SALEM, Ore. (AP) — The Oregon House voted Monday to pull a statue of Oregon pioneer Jason Lee from a prominent place in the U.S. Capitol and replace it with one of the late Mark Hatfield, one of the most influential politicians the state has seen.
Hatfield supporters insist they have nothing against Lee, a missionary in the 19th century and founder of the school that became Willamette University, but they say it's time for a more modern and prominent figure in Oregon's history.
Hatfield was an Oregon governor and a Republican U.S. senator well-known for his willingness to buck the GOP. He died in 2011 at the age of 89.
"He was a maverick before maverick became a campaign fad," said Rep. Jules Bailey, D-Portland. "When being a maverick was difficult. When it meant maybe being on the other side of your party, when it meant maybe frustrating your constituents."
Each state gets two statues in the U.S. Capitol. Lee's is displayed in National Statuary Hall outside the House chamber. Oregon's other statue depicts John McLoughlin, a fur trader known as the father of Oregon.
In a 36-22 vote, the state House approved and sent to the Senate a bill that would require the Oregon Historical Society to raise money for a Hatfield statue. Lee's statue would return to Salem, possibly to the Willamette Heritage Center in Salem, where Lee's house is preserved.

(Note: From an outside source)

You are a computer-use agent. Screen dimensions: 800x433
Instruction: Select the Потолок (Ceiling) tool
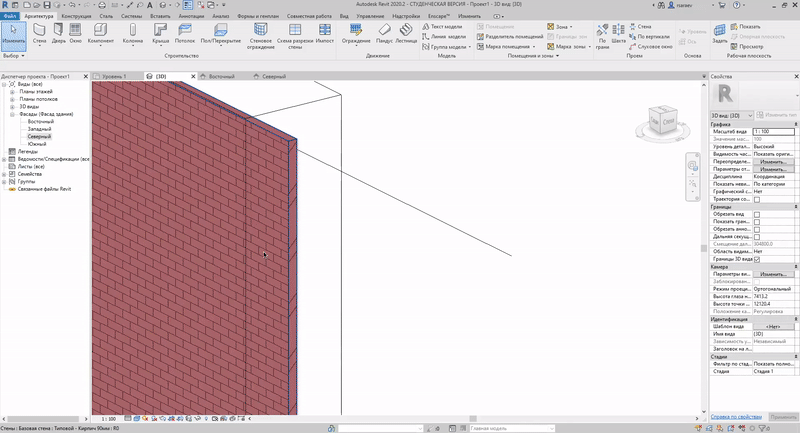click(185, 34)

Few legislators stood up for Lee on the House floor Monday, but he got plenty of support from members of the public, who told members of the House Rules Committee that removing Lee from the Capitol would dishonor Oregon's history and remove a symbol of Christianity.
The measure goes to the Senate.
Hatfield was the longest serving U.S. senator in Oregon history, serving five terms from 1967 to 1997. He gained fame for key efforts against American involvement in Vietnam and the Persian Gulf War.
The change from Lee to Hatfield was championed by Reps. Vic Gilliam, a Silverton Republican who worked for Hatfield in the Senate, and Tobias Read, D-Beaverton,
"Mark Hatfield, I believe, embodied the spirit of all we desire in our public officials: strength, intellect, honesty, courage, independence, fortitude and most importantly, a commitment to Oregon," said Rep. Bruce Hanna, R-Roseburg.